## AVAILABLE DATA
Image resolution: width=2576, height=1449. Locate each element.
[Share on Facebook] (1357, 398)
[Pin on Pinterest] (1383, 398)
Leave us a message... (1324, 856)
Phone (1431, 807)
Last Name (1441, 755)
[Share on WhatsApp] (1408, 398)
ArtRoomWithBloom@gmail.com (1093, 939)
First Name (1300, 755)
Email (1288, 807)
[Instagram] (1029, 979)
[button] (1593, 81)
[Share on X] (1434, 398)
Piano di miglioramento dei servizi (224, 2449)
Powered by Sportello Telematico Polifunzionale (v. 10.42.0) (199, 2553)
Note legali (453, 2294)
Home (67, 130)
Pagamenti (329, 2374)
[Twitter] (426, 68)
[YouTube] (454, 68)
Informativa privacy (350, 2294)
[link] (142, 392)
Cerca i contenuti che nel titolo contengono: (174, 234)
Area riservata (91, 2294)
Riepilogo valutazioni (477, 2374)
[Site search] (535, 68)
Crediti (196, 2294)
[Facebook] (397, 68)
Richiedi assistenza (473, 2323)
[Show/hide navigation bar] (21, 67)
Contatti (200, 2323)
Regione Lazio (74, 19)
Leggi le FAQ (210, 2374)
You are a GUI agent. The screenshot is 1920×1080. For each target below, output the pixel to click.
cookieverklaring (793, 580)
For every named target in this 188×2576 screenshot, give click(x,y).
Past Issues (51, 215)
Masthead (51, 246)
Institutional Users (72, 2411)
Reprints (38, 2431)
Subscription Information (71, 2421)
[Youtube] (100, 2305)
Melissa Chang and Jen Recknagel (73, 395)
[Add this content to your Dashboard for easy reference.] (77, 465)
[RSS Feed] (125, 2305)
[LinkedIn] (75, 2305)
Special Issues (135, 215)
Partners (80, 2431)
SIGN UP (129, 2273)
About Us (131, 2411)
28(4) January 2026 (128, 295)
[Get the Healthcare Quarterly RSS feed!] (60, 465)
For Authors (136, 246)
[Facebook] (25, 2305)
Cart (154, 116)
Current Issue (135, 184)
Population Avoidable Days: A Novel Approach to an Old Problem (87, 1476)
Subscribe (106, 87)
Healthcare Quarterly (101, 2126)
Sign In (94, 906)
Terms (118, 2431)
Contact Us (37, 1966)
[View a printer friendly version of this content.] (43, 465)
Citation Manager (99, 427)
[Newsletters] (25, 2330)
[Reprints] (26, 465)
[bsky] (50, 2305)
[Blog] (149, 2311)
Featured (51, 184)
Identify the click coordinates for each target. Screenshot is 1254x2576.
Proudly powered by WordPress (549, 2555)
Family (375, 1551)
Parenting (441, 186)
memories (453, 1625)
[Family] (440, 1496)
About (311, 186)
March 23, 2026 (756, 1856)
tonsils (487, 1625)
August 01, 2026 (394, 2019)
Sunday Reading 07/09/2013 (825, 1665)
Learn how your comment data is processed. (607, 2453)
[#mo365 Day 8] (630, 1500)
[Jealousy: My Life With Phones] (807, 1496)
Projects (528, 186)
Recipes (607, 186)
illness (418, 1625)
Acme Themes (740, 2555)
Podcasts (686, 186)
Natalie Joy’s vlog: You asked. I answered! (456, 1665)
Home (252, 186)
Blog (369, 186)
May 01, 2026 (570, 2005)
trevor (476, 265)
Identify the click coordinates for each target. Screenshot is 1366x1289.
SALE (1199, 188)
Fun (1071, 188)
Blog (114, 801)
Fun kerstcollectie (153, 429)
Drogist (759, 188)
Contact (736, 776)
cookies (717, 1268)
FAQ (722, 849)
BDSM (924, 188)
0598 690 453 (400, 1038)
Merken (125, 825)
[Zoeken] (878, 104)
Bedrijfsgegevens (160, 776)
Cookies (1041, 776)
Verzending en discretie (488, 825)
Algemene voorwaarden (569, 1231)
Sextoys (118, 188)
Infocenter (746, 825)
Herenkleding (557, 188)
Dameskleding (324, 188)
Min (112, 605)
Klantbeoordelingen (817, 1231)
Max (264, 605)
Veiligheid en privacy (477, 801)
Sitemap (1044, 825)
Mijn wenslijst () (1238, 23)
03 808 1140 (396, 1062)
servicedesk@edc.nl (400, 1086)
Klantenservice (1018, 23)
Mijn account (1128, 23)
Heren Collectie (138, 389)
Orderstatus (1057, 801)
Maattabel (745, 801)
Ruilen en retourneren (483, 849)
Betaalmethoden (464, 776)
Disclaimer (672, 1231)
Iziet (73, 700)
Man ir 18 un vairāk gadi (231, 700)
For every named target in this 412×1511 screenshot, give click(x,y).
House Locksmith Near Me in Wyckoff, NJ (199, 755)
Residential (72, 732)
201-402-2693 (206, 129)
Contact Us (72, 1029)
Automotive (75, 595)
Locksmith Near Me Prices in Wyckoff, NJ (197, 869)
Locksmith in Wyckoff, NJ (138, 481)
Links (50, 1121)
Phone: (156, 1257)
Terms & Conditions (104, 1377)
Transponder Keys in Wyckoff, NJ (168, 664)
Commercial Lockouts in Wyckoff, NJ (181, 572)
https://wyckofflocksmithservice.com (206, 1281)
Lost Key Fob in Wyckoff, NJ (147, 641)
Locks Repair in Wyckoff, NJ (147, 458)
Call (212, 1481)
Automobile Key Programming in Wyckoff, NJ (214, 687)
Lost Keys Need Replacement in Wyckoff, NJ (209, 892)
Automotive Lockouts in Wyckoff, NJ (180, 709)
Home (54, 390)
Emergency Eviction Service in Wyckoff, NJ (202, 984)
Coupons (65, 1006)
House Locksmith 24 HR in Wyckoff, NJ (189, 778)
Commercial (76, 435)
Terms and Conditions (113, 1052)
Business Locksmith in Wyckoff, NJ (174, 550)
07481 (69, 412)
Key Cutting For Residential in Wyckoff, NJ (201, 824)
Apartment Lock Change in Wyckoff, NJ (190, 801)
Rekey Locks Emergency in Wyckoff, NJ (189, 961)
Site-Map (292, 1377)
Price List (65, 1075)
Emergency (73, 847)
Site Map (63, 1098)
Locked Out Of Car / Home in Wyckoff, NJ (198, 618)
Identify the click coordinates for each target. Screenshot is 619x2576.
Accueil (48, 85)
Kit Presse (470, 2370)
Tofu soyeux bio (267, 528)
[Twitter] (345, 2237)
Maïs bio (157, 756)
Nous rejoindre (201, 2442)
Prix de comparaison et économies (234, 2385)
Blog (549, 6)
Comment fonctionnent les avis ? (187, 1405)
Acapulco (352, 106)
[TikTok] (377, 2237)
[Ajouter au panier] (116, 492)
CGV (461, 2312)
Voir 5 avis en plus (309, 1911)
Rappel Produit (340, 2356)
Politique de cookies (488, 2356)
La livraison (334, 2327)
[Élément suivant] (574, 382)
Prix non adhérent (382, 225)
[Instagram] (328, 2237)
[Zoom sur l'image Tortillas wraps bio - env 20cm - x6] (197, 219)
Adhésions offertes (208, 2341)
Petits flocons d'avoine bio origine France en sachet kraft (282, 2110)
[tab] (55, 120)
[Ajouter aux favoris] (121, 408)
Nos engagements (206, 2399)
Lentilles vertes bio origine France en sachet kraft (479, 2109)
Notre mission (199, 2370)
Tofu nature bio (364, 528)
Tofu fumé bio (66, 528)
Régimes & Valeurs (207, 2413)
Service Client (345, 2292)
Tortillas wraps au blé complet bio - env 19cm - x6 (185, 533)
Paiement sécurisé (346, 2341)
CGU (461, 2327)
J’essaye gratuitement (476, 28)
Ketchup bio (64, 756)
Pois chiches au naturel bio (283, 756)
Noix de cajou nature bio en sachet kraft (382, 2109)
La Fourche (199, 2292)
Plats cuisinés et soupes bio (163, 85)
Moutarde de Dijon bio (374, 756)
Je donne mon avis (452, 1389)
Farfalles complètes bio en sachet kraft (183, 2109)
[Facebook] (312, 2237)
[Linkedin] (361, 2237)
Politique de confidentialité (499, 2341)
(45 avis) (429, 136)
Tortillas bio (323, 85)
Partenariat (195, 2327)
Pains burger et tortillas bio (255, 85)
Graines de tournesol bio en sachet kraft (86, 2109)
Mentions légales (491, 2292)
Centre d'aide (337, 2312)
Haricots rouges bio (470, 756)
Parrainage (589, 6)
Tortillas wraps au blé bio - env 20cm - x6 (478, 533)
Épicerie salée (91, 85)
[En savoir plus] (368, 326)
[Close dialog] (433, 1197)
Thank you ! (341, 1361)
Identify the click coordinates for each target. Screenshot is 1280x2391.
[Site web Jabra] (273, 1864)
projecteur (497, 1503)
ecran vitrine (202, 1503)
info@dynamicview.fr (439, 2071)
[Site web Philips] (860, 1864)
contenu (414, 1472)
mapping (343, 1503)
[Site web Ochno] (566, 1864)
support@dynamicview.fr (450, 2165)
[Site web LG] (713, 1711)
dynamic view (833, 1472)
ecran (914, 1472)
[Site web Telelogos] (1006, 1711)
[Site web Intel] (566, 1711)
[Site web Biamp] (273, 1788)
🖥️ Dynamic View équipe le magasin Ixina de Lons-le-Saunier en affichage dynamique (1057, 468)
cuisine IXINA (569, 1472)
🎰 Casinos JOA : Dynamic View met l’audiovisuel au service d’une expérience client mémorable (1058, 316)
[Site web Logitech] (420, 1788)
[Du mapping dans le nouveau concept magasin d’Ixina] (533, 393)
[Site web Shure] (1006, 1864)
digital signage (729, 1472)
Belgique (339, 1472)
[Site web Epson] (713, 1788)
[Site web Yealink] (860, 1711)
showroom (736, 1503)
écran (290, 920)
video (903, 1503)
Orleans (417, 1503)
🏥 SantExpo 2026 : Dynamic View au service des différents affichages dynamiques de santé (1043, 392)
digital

## WORK INSTRUCTION
On how many lines of the records above does the word "House" appear? Answer with only that number.

## SOLUTION TO THIS PROBLEM
2